• **Extrait du texte**

Quels sont aujourd’hui les contours du risque cyber ?
Nombre d’études menées décrivent un phénomène à la hausse. Le volume d’attaques à finalité lucrative portées à la connaissance de l’Agence nationale de la sécurité des systèmes d’information (ANSSI) en 2023 est supérieur de 30 % à celui constaté sur la même période en 2022. Cette recrudescence est également observée par la section de lutte contre la cybercriminalité́ du parquet de Paris.
« Les pirates ont pris de l’avance sur les Etats et les entreprises. »
Au-delà des chiffres avancés par les uns et les autres, ce qui est certain, c’est que dans un monde où tout est connecté, le risque cyber est partout. L’invasion du numérique dans nos vies quotidiennes, personnelles comme professionnelles, a ouvert un vaste terrain de jeu à une nouvelle génération de délinquants et de criminels, prompts à exploiter les failles des systèmes informatiques pour paralyser le fonctionnement des organisations, usurper les identités et chercher un nouveau Graal au sein des sociétés modernes : la donnée. Particuliers, entreprises, associations, institutions, collectivités… Nul n’est aujourd’hui à l’abri de ces brigands du cyberespace.

• **Liste enregistrée**
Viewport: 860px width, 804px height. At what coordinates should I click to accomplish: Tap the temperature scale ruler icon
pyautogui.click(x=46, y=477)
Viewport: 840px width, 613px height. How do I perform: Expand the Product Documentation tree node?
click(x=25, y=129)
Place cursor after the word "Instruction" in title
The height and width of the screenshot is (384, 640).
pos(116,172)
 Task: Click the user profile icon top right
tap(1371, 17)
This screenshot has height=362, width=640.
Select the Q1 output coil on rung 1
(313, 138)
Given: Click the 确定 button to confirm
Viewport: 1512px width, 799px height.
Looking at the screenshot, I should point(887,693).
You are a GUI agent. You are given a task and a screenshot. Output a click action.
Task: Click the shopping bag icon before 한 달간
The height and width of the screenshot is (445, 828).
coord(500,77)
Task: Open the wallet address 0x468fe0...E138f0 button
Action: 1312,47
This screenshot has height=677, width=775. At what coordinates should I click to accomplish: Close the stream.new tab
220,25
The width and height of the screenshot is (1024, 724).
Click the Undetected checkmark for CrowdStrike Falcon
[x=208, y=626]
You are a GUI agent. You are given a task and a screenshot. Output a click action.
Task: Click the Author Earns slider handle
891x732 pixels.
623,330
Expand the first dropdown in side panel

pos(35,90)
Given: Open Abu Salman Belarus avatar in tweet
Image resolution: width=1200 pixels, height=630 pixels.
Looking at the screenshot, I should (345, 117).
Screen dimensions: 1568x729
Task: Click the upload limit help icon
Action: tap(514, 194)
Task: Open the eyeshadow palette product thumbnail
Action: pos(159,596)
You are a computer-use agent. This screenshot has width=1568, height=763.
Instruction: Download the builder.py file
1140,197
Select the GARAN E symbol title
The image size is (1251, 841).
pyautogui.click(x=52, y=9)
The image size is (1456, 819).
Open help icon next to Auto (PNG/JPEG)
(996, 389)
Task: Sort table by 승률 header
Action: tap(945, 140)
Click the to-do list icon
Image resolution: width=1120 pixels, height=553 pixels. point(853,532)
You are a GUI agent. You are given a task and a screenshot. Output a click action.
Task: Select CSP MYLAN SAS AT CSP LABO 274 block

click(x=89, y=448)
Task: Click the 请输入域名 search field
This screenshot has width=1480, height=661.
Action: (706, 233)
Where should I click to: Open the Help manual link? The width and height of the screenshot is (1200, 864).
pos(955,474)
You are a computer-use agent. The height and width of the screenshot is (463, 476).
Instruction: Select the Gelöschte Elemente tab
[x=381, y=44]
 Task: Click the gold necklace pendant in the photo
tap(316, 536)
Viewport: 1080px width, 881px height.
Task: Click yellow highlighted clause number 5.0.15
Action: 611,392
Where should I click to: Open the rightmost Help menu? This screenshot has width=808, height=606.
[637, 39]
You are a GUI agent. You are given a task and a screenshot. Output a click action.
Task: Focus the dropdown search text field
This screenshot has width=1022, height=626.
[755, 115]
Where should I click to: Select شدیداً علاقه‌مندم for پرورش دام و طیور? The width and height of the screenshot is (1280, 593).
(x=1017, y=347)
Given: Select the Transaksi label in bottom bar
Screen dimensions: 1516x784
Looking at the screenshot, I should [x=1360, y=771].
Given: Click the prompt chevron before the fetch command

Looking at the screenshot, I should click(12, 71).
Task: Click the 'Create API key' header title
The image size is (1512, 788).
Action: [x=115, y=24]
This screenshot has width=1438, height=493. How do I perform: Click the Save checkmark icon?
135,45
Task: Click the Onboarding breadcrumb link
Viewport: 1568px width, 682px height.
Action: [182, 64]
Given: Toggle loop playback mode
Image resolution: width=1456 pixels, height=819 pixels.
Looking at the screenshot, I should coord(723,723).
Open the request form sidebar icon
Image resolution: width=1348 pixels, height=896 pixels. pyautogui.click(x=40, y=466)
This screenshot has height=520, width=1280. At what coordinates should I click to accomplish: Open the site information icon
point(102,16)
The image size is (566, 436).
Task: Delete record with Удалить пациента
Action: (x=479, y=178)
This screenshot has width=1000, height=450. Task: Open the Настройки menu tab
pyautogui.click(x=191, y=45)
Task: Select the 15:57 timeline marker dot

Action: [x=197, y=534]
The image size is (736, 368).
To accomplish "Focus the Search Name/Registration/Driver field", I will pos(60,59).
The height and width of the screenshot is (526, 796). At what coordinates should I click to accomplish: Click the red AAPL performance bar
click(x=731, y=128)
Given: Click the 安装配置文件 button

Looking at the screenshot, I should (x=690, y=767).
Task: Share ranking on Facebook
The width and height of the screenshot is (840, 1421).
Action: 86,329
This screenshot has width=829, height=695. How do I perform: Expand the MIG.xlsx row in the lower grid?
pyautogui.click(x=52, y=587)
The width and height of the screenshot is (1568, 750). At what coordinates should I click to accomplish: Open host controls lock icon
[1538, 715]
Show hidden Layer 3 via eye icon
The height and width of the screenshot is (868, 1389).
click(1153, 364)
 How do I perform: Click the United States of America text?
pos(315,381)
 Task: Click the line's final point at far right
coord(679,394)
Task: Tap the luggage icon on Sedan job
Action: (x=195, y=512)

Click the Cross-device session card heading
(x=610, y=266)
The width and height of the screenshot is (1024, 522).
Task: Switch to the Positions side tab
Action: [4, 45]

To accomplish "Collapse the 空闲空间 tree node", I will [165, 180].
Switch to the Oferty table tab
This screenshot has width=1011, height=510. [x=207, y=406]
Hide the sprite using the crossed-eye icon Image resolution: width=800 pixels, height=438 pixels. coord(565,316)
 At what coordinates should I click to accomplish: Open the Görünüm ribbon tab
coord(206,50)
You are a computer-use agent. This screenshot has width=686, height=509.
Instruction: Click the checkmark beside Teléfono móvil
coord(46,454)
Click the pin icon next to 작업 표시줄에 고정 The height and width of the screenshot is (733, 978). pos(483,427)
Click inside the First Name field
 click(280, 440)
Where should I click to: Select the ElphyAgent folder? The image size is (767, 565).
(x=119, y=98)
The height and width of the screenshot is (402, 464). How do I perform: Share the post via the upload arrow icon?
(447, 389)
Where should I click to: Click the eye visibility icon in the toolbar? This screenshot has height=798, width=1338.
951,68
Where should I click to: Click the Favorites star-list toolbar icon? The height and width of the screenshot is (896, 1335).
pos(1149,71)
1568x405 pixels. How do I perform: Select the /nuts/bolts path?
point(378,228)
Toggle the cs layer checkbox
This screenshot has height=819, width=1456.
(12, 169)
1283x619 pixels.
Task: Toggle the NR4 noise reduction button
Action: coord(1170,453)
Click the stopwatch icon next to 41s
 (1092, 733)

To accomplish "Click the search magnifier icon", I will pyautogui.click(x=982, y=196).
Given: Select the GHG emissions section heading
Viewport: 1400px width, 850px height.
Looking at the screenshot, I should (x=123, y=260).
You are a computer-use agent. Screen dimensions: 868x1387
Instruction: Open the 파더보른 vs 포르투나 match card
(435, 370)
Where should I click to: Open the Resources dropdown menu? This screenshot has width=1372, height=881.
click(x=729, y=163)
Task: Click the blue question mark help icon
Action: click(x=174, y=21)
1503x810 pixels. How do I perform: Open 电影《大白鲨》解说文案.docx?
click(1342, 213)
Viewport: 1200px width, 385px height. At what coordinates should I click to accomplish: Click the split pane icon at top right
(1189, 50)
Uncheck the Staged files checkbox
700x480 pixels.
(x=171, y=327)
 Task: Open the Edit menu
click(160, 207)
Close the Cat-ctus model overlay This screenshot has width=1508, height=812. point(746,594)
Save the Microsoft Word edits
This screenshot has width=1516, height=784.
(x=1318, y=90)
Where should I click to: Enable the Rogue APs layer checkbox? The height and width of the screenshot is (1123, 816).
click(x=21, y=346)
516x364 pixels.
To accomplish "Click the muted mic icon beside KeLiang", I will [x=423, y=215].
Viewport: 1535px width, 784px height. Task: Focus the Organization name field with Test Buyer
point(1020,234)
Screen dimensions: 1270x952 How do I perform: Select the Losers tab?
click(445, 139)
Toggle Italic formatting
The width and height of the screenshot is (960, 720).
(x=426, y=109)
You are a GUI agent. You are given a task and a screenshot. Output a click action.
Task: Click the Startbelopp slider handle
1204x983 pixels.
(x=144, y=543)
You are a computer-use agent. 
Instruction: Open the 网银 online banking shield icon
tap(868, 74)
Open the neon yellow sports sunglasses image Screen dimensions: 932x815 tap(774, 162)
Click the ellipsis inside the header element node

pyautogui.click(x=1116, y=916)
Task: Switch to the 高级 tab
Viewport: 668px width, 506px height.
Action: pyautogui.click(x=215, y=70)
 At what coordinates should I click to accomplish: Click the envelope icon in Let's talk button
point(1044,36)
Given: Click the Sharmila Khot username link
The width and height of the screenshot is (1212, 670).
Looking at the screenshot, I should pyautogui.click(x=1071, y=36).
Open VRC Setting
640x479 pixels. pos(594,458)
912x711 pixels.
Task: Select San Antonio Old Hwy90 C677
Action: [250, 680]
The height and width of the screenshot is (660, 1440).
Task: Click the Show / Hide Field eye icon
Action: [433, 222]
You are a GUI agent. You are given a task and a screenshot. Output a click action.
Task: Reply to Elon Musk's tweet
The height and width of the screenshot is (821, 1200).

• **Consignes**
A. D’après l’extrait sur le risque cyber, de combien le volume d’attaques à finalité lucrative portées à la connaissance de l’ANSSI en 2023 dépasse-t-il celui de la même période en 2022 ?
B. Dans l’extrait sur le risque cyber, changez « phénomène » en « mouvement », s’il vous plaît, puis redonnez le passage en commençant par « Quels sont aujourd’hui » et en allant jusqu’à « parquet de Paris. ».
La liste provient d’une autre source que l’extrait.

• **Réponses par consigne**
A. Il est supérieur de 30 %.

B.
Quels sont aujourd’hui les contours du risque cyber ?
Nombre d’études menées décrivent un mouvement à la hausse. Le volume d’attaques à finalité lucrative portées à la connaissance de l’Agence nationale de la sécurité des systèmes d’information (ANSSI) en 2023 est supérieur de 30 % à celui constaté sur la même période en 2022. Cette recrudescence est également observée par la section de lutte contre la cybercriminalité́ du parquet de Paris.